US 11,990,148 B2
	Compressing audio waveforms using neural networks and vector quantizers
Neil Zeghidour, Paris (FR); Marco Tagliasacchi, Kilchberg (CH); and Dominik Roblek, Meilen (CH)
Assigned to Google LLC, Mountain View, CA (US)
Filed by Google LLC, Mountain View, CA (US)
Filed on Feb. 6, 2023, as Appl. No. 18/106,094.
Application 18/106,094 is a continuation of application No. 17/856,856, filed on Jul. 1, 2022, granted, now 11,600,282.
Claims priority of provisional application 63/218,139, filed on Jul. 2, 2021.
Prior Publication US 2023/0186927 A1, Jun. 15, 2023
This patent is subject to a terminal disclaimer.
Int. Cl.

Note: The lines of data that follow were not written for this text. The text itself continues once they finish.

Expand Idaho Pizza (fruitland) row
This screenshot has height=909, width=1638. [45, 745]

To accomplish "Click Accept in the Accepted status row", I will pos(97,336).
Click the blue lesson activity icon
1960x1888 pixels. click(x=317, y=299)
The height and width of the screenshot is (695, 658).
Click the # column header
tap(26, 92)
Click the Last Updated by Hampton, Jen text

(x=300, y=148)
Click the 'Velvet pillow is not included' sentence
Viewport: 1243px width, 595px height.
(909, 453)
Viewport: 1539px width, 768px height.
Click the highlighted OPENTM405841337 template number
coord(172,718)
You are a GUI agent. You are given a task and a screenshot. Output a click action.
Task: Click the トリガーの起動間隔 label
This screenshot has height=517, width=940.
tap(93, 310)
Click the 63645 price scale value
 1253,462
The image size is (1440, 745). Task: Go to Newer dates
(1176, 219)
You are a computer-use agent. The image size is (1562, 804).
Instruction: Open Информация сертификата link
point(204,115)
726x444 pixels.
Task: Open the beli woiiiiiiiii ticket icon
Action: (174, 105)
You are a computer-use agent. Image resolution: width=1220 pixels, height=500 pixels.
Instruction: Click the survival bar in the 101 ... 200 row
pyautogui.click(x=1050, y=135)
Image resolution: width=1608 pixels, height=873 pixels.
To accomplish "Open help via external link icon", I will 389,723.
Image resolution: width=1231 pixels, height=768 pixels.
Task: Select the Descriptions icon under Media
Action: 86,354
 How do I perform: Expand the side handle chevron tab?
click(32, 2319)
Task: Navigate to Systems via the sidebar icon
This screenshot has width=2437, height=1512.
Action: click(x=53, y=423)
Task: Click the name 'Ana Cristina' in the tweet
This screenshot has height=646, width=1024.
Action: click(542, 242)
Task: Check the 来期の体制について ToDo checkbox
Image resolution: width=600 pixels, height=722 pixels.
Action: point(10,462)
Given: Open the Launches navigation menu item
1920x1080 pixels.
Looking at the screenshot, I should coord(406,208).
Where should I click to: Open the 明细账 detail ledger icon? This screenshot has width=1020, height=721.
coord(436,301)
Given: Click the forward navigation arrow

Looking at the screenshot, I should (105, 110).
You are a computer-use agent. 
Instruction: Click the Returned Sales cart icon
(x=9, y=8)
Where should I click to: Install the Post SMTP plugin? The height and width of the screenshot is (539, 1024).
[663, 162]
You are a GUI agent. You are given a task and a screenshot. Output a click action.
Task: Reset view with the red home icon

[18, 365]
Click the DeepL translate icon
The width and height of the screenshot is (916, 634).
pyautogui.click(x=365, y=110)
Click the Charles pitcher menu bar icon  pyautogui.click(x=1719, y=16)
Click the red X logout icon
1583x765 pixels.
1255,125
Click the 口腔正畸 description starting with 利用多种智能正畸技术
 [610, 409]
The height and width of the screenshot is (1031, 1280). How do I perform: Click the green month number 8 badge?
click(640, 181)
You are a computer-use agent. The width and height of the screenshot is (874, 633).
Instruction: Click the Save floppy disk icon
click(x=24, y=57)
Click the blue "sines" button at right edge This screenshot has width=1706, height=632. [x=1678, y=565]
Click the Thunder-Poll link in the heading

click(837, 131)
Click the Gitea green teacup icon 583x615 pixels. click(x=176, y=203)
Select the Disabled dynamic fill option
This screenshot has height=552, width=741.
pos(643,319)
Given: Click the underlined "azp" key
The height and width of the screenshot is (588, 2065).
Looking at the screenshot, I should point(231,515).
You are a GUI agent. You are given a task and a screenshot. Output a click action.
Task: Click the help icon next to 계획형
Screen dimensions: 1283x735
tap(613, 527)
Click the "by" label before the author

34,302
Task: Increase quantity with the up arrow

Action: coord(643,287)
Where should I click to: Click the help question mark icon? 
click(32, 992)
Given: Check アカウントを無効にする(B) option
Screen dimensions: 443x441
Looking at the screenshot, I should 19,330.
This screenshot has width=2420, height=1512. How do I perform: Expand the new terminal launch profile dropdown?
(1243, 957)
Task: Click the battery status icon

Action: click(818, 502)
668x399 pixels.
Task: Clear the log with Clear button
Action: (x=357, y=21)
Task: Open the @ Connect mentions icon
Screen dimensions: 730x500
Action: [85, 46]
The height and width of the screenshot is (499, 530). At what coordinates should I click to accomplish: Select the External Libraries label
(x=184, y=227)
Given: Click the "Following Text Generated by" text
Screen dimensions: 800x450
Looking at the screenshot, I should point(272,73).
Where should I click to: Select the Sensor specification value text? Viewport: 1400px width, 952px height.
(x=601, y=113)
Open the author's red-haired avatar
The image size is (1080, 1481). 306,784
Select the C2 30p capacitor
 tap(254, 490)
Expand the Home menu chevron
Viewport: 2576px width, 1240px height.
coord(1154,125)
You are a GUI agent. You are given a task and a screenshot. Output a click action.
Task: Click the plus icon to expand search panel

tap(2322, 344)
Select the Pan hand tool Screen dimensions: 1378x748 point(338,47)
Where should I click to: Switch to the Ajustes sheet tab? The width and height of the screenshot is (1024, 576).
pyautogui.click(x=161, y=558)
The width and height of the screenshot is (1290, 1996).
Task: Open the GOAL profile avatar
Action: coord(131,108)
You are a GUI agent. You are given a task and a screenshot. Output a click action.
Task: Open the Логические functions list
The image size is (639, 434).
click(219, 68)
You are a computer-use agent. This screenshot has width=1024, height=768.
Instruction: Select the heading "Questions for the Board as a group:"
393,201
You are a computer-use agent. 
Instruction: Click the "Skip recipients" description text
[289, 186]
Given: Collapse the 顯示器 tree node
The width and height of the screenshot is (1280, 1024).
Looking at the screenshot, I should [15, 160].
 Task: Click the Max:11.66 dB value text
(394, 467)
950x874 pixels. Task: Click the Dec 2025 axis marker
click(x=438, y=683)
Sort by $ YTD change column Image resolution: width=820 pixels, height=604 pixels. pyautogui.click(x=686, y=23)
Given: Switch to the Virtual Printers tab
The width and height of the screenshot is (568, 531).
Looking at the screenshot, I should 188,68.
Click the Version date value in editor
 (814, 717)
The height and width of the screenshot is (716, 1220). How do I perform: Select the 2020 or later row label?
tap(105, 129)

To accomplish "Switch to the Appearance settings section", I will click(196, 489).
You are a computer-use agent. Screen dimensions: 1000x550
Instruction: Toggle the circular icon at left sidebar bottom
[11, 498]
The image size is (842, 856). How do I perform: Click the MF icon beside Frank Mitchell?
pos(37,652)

G10L 19/038 (2013.01); G06N 3/045 (2023.01); G06N 3/08 (2023.01); G10L 19/00 (2013.01); G10L 25/30 (2013.01)

CPC G10L 19/038 (2013.01) [G06N 3/045 (2023.01); G06N 3/08 (2013.01); G10L 25/30 (2013.01); G10L 2019/0002 (2013.01)]

22 Claims

1. A method performed by one or more computers, the method comprising:

receiving a compressed representation of an audio waveform;

decompressing the compressed representation of the audio waveform to obtain a respective coded representation of each of a plurality of feature vectors representing the audio waveform,

wherein the coded representation of each feature vector identifies a plurality of code vectors, including a respective code vector from a respective codebook of each vector quantizer in a sequence of vector quantizers, that define a quantized representation of the feature vector, and

wherein for each of the plurality of feature vectors, the sequence of vector quantizers has generated the coded representation of the feature vector by performing operations comprising:

for a first vector quantizer in the sequence of vector quantizers:

receiving the feature vector;

identifying, based on the feature vector, a respective code vector from the codebook of the vector quantizer to represent the feature vector; and

determining a current residual vector based on an error between: (i) the feature vector, and (ii) the code vector that represents the feature vector;

wherein the coded representation of the feature vector identifies the code vector that represents the feature vector;

generating a respective quantized representation of each feature vector from the coded representation of the feature vector; and

processing the quantized representations of the feature vectors using a decoder neural network to generate an output audio waveform.